- _Listed entries_
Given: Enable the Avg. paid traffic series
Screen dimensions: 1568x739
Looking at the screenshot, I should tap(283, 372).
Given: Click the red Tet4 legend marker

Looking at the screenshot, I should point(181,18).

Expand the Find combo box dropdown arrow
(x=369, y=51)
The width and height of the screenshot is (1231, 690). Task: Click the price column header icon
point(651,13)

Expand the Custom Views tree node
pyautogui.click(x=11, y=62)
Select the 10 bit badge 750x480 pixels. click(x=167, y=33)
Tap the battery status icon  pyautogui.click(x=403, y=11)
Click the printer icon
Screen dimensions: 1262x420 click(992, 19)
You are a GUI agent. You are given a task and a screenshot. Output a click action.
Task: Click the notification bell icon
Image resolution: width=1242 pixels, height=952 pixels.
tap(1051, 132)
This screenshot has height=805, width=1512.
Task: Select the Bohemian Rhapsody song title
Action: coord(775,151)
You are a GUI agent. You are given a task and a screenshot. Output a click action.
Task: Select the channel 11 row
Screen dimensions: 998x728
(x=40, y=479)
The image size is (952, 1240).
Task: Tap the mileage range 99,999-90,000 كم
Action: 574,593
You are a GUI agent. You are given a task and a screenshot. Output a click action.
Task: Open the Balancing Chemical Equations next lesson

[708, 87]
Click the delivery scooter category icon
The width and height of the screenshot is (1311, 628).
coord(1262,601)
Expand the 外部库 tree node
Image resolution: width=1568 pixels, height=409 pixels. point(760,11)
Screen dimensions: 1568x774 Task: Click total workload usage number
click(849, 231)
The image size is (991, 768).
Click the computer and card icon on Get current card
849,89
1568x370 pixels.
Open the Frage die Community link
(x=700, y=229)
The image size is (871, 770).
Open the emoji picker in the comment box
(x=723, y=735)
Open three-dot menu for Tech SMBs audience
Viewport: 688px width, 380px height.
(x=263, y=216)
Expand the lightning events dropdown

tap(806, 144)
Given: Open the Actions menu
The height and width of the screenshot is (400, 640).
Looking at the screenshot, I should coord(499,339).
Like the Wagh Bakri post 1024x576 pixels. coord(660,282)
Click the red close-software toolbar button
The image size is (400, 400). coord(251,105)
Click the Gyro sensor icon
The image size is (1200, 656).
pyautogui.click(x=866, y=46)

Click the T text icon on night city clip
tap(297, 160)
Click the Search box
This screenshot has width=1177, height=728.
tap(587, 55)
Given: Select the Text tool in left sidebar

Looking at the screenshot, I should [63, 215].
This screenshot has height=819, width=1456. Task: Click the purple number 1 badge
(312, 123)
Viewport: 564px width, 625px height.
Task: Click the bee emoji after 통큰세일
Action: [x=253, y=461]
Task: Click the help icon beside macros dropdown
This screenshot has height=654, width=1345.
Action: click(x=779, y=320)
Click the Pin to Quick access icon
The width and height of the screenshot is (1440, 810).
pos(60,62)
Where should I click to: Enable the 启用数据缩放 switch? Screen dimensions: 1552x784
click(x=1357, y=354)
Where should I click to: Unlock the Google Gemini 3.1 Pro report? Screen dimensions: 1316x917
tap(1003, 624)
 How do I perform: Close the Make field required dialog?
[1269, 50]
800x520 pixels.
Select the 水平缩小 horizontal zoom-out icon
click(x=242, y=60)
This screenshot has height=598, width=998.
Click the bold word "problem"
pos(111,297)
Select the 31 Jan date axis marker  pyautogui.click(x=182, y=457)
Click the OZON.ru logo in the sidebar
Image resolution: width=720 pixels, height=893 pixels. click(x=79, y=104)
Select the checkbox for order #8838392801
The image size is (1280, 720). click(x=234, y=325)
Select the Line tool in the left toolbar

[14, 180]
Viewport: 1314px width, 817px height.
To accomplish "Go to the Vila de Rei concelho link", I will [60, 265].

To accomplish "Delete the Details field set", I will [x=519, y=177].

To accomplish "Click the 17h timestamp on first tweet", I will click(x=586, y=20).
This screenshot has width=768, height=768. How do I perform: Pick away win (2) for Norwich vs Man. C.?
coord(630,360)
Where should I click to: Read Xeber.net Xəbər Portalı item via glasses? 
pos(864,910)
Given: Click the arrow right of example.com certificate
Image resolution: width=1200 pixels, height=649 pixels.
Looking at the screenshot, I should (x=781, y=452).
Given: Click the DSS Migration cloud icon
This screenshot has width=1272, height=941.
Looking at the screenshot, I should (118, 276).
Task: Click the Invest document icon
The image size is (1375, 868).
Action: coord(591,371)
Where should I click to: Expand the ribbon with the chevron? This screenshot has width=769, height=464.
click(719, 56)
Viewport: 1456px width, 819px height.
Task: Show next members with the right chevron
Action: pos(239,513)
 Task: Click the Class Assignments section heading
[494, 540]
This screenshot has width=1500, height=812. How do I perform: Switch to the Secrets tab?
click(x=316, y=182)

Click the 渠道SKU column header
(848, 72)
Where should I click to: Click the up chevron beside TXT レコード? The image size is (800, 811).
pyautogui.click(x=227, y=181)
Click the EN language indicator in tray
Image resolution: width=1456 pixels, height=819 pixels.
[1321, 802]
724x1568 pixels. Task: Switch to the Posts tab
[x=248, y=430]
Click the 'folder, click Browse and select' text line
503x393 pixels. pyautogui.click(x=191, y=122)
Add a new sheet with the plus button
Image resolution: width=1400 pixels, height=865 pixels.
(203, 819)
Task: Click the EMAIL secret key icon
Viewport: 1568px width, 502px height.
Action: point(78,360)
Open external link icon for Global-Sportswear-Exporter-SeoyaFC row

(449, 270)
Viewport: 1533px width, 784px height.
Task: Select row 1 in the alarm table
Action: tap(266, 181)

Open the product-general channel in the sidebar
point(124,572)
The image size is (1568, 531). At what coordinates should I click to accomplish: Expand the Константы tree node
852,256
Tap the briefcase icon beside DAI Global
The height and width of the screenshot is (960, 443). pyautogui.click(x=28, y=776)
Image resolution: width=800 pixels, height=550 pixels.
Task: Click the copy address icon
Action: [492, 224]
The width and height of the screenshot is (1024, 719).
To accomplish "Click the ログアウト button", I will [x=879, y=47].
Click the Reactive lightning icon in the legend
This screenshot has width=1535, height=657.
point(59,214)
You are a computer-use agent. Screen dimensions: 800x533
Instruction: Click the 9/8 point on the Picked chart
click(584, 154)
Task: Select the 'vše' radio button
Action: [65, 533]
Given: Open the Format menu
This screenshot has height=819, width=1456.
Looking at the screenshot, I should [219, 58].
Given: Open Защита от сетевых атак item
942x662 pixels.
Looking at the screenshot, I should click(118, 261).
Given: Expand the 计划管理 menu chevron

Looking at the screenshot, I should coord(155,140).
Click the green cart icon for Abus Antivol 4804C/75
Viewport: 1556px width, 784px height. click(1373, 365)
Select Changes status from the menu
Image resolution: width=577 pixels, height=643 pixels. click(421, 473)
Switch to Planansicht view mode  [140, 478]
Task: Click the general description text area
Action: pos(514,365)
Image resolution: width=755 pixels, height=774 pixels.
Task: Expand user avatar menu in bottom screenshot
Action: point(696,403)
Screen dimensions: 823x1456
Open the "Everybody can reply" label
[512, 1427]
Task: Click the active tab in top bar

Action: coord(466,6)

- _Stated goal_
Repeat the part of the rows that opens with the line containing "Where should I click to: Click" and closes with the line containing "Action: [492, 224]", renaming "sidebar" to "side panel" and keeping everything else the same.

- _Task output_
Where should I click to: Click the up chevron beside TXT レコード? The image size is (800, 811).
pyautogui.click(x=227, y=181)
Click the EN language indicator in tray
Image resolution: width=1456 pixels, height=819 pixels.
[1321, 802]
724x1568 pixels. Task: Switch to the Posts tab
[x=248, y=430]
Click the 'folder, click Browse and select' text line
503x393 pixels. pyautogui.click(x=191, y=122)
Add a new sheet with the plus button
Image resolution: width=1400 pixels, height=865 pixels.
(203, 819)
Task: Click the EMAIL secret key icon
Viewport: 1568px width, 502px height.
Action: point(78,360)
Open external link icon for Global-Sportswear-Exporter-SeoyaFC row

(449, 270)
Viewport: 1533px width, 784px height.
Task: Select row 1 in the alarm table
Action: tap(266, 181)

Open the product-general channel in the side panel
point(124,572)
The image size is (1568, 531). At what coordinates should I click to accomplish: Expand the Константы tree node
852,256
Tap the briefcase icon beside DAI Global
The height and width of the screenshot is (960, 443). pyautogui.click(x=28, y=776)
Image resolution: width=800 pixels, height=550 pixels.
Task: Click the copy address icon
Action: [492, 224]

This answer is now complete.